Amerika Birleşik Devletleri’nde (ABD) başkanlık seçimleri artık iyice yaklaşmış durumda. Ülkede başkanlık seçimleri; Temsilciler Meclisi ve Senato seçimleri ile birlikte 5 Kasım 2024 tarihinde gerçekleşecek. Cumhuriyetçilerin adayı uzun süredir belli, Donald Trump. Ancak Demokratlardaki belirsizlik hâlâ devam ediyor. Partinin ileri gelenleri ve ABD’deki müesses nizam Biden’a baskı yaparak nihayet çekilmesini sağladı. Şu an için ileri gelenler, Başkan Yardımcısı Kamala Harris’i Biden’ın yerine Trump’ın karşısında aday olarak gösterme noktasında anlaşmış görünüyor. Kamala Harris, Demokrat Parti Ulusal Kongresi'nde delegeler tarafından yeterli oyu alması hâlinde Demokratların resmi adayı olacak. Böylece ABD’nin 60. başkanı bu iki adaydan birisi olacak. Tabii öldürülmezlerse.

ABD’deki seçim süreci, Trump’a yapılan suikast girişiminin gölgesinde devam ediyor. Bir önceki yazımda ülkedeki zehirli atmosfere değinmiştim, Demokrat elitler medya desteğiyle büyük bir hamle yaparak Biden’ı alaşağı etmeyi başardı. Biden’ın yaşı ve sağlık durumu Trump karşısında şansını gittikçe zayıflatıyordu; hele ki suikast girişimi sonrası kahramanlaşan Trump karşısında hiç şansı kalmamıştı. Dolayısıyla kurşunu Trump yese de öldürülen Biden olmuş oldu. Peki Kamala Harris, Trump karşısında ne kadar etkili olacak? Şu an için asıl soru bu gibi görünüyor.

Kamala Harris, Biden’ın başkan yardımcılığını yaptığı dönemde ortaya ciddi bir başarı koyabilmiş değil. Özellikle göçmenler ve mültecilerden sorumuydu ve Meksika sınırını görece güvence altına alması gerekiyordu ki bu hususta da başarılı olamadığını söylemek kolay olacaktır. Kendi çalışanları tarafından dahi sevilmeyen bir profil olarak lanse ediliyor. Elbette şimdi müesses nizam ve liberal demokrat ABD medyası tarafından büyük bir kamu diplomasisi kampanyası başlatılarak öne çıkartılacak. Ancak yeterli olacak mı, ciddi soru işaretleri barındırıyor.
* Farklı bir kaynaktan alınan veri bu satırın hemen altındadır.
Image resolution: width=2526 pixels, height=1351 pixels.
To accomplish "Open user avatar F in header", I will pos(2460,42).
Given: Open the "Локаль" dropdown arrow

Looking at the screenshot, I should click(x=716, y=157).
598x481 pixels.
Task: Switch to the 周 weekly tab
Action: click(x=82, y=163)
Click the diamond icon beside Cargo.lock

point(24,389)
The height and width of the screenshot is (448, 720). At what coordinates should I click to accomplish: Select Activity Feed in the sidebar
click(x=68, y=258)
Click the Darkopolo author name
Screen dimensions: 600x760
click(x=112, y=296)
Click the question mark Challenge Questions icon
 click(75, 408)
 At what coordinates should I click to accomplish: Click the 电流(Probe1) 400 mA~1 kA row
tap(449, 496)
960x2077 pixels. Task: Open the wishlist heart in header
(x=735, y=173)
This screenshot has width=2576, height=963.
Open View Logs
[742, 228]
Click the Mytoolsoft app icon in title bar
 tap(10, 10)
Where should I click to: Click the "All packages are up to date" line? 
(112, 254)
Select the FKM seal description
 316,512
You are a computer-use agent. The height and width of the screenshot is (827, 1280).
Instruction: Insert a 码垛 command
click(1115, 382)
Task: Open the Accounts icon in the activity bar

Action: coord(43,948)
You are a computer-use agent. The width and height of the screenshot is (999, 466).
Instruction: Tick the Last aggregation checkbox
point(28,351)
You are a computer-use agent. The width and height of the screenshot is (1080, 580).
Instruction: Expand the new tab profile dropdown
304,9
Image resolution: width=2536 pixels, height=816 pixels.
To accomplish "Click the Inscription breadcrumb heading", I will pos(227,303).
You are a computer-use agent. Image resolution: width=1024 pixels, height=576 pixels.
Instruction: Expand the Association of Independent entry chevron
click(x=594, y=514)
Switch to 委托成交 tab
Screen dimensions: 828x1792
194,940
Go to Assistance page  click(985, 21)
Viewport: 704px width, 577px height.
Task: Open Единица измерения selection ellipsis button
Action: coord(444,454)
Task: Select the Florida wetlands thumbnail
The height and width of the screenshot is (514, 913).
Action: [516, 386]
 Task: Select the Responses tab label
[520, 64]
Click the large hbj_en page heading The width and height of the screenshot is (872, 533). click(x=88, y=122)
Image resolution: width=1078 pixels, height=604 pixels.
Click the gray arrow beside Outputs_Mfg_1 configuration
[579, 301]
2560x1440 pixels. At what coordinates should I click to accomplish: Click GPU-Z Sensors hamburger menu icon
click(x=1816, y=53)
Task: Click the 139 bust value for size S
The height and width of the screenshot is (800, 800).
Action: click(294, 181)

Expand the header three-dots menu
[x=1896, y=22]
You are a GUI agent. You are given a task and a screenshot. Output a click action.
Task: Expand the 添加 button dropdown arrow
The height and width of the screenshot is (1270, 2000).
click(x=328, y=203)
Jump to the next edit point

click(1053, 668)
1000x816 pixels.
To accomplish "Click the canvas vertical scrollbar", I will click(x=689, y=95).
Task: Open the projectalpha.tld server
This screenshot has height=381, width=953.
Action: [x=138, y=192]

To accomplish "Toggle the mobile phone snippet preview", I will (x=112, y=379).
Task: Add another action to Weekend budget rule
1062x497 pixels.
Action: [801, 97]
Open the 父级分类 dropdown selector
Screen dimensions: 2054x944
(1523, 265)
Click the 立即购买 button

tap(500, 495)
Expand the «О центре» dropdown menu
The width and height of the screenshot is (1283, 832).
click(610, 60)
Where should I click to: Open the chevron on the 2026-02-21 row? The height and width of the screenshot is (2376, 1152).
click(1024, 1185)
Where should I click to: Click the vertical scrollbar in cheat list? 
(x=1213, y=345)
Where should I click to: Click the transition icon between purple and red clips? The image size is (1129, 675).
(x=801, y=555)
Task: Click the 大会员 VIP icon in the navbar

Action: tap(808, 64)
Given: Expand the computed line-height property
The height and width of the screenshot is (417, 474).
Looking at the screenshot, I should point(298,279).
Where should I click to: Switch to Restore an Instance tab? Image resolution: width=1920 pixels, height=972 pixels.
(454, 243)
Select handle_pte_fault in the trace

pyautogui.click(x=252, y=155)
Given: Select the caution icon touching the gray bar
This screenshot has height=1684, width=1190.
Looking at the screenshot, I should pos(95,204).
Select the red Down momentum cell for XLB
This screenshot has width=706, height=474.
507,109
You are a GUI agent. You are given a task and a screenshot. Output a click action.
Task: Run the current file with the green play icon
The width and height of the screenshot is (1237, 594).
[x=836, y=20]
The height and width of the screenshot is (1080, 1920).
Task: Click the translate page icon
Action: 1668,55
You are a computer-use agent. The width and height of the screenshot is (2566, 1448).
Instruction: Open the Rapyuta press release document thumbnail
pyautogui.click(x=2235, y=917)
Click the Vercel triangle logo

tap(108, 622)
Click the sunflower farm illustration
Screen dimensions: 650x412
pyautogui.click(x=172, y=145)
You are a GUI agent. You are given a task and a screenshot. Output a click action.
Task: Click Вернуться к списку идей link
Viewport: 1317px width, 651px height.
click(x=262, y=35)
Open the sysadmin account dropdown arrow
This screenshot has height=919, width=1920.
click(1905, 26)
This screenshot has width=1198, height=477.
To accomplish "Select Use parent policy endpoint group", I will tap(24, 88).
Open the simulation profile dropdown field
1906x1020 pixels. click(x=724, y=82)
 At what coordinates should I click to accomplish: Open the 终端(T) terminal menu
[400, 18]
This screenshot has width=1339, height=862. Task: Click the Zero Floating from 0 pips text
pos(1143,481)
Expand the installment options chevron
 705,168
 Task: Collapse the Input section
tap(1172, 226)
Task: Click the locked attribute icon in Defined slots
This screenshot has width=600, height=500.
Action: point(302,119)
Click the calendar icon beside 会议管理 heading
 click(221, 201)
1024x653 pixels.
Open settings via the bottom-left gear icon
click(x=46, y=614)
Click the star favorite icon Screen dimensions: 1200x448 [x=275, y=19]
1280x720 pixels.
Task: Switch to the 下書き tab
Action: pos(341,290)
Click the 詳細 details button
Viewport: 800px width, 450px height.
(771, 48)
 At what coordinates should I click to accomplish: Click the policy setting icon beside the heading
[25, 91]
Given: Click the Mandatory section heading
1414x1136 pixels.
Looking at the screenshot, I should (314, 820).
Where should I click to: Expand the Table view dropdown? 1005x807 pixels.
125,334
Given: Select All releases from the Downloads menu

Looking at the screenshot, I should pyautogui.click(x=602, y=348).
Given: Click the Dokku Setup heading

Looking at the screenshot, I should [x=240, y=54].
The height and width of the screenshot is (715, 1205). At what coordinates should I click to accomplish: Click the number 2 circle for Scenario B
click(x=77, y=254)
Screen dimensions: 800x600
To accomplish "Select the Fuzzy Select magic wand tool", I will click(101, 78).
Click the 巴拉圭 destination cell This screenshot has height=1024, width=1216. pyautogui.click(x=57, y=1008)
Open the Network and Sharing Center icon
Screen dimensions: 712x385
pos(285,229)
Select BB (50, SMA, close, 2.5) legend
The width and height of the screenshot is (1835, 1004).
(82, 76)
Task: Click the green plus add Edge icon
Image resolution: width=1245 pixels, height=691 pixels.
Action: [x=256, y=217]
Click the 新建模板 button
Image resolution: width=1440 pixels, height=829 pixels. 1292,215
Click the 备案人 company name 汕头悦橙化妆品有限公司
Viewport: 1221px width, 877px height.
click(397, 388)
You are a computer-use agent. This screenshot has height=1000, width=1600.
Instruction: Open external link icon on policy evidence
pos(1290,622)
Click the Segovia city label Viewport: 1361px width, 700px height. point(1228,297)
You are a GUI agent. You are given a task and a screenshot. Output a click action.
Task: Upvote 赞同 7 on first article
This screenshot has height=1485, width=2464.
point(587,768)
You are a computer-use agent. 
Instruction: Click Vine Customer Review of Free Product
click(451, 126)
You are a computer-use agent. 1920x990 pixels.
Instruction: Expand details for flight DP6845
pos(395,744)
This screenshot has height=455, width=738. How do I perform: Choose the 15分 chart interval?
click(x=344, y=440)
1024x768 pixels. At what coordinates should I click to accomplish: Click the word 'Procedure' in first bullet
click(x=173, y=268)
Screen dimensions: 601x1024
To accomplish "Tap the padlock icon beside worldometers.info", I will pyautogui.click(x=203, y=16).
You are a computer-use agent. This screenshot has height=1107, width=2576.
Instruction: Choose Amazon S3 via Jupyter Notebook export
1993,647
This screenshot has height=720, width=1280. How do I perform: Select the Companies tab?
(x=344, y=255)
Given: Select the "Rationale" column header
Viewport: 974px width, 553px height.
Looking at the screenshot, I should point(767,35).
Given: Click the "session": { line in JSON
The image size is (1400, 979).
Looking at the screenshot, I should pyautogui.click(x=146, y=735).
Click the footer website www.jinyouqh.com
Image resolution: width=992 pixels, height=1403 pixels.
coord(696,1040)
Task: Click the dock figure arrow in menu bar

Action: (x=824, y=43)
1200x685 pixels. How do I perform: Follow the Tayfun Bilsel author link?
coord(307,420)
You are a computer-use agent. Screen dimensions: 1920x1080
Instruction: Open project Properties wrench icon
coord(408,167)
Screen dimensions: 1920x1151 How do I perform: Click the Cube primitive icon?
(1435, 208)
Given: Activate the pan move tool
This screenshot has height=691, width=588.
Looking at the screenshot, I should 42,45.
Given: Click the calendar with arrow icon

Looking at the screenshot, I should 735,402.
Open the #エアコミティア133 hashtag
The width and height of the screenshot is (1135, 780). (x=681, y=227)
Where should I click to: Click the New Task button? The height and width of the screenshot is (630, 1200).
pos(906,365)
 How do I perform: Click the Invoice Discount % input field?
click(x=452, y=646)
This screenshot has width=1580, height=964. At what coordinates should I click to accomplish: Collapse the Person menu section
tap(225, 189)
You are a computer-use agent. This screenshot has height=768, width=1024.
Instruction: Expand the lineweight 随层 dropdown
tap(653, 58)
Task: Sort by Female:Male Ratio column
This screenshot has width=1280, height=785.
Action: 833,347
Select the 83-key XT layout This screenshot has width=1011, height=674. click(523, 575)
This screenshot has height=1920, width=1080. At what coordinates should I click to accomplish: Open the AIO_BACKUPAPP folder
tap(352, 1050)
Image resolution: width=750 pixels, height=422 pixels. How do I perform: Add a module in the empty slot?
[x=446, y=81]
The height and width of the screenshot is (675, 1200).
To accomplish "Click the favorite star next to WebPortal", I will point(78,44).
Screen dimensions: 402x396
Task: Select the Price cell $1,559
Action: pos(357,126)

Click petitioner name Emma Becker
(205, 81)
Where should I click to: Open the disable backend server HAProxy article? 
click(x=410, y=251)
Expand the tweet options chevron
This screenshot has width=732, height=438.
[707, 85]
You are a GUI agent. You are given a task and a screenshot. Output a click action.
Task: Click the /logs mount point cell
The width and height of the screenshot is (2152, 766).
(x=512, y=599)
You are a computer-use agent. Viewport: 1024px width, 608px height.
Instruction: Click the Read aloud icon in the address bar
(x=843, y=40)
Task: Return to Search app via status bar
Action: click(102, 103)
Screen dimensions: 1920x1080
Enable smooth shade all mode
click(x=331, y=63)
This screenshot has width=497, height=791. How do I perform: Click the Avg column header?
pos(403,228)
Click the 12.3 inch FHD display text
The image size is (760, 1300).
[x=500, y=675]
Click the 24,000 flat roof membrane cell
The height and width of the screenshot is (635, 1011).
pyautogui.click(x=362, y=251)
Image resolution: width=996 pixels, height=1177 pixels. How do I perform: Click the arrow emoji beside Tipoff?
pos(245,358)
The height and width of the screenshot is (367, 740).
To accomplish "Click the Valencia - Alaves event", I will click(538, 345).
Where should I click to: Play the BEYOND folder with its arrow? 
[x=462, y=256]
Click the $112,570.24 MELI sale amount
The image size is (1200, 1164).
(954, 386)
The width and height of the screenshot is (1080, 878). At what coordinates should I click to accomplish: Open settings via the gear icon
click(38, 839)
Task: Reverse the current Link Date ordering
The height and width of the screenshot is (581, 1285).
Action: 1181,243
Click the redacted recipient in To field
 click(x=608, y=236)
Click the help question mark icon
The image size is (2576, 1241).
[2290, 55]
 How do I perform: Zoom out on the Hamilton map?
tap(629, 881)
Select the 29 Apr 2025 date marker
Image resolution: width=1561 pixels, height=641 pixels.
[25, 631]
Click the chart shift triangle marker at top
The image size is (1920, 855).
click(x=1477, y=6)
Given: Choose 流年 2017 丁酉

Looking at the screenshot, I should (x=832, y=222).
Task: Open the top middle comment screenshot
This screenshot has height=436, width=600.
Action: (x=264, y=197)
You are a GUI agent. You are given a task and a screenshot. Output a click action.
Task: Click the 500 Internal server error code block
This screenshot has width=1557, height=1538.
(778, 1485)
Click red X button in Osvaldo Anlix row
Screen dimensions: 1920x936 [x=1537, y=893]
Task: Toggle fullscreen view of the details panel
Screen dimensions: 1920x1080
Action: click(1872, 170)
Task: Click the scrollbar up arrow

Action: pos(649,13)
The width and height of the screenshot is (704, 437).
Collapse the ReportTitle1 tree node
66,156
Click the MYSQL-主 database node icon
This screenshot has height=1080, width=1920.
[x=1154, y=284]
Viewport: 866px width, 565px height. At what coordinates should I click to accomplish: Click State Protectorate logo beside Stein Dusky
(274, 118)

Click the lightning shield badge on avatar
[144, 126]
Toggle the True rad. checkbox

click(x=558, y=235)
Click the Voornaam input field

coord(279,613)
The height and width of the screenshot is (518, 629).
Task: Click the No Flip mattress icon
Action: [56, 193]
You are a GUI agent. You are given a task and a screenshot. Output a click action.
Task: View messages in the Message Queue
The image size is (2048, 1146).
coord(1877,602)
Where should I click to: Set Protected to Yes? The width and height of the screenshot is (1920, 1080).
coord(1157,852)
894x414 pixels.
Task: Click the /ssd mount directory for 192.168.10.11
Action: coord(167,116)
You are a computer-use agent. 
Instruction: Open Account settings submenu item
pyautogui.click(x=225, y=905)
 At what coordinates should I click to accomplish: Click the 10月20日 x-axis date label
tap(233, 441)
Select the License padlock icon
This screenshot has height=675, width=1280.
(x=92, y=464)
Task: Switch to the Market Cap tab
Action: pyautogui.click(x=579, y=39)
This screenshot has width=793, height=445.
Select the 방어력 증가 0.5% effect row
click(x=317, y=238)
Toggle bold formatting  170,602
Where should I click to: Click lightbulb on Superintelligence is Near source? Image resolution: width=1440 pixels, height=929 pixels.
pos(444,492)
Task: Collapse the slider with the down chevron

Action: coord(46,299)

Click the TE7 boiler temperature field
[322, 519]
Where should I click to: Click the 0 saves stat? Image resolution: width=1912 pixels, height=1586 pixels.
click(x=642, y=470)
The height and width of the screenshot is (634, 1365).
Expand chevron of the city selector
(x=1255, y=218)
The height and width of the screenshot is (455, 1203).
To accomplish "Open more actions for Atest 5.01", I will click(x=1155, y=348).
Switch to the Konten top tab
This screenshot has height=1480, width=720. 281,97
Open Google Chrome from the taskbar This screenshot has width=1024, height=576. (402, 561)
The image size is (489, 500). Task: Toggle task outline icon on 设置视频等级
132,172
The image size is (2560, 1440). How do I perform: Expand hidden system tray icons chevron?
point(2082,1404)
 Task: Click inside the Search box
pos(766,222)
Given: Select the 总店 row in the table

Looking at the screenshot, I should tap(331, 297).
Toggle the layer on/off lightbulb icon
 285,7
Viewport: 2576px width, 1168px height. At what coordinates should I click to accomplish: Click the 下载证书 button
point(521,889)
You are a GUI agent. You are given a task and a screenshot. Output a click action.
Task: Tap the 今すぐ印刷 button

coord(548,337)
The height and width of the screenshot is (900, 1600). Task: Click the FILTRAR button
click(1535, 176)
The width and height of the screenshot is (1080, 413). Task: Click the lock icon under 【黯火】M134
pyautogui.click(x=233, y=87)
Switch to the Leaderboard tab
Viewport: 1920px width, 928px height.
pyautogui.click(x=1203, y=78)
Burada Kamala Harris’in, başkan yardımcılığı için kimi seçeceği de önemli olacaktır. Beyaz bir Amerikalı, erkek siyasetçi olacağını öngörebiliriz. Böylece kendisinin siyah-Hintli kimliğini dengeleyecek bir aktör olması olası. Yine kadın kimliğini ve Trump/Vance ikilisinin kürtaj gibi hususlardaki karşıtlığını araçsallaştırmaya çalışacaktır. Ancak Harris’in asıl stratejisinin Trump karşıtlığı üzerinden inşa edilmesi çok olası. ABD’de Trumpçılık ne kadar güçlü bir akım ise Trump nefreti de en az o kadar güçlü durumda. ABD’lilerin önemli bir kısmı Trump’tan nefret ediyor ve Kamala Harris bu nefreti mobilize etmeyi başarırsa seçmenlerini daha fazla sandığa taşıyabilir, bu durumda elbette seçilme şansını artıracaktır. Şu ana kadar yapılan anketlerde Trump, Kamala Harris’e karşı hep önde görünüyordu. Kamala’nın kazanabilmek için çok iyi bir başkan yardımcısına ve kampanyaya ihtiyacı olduğu açık.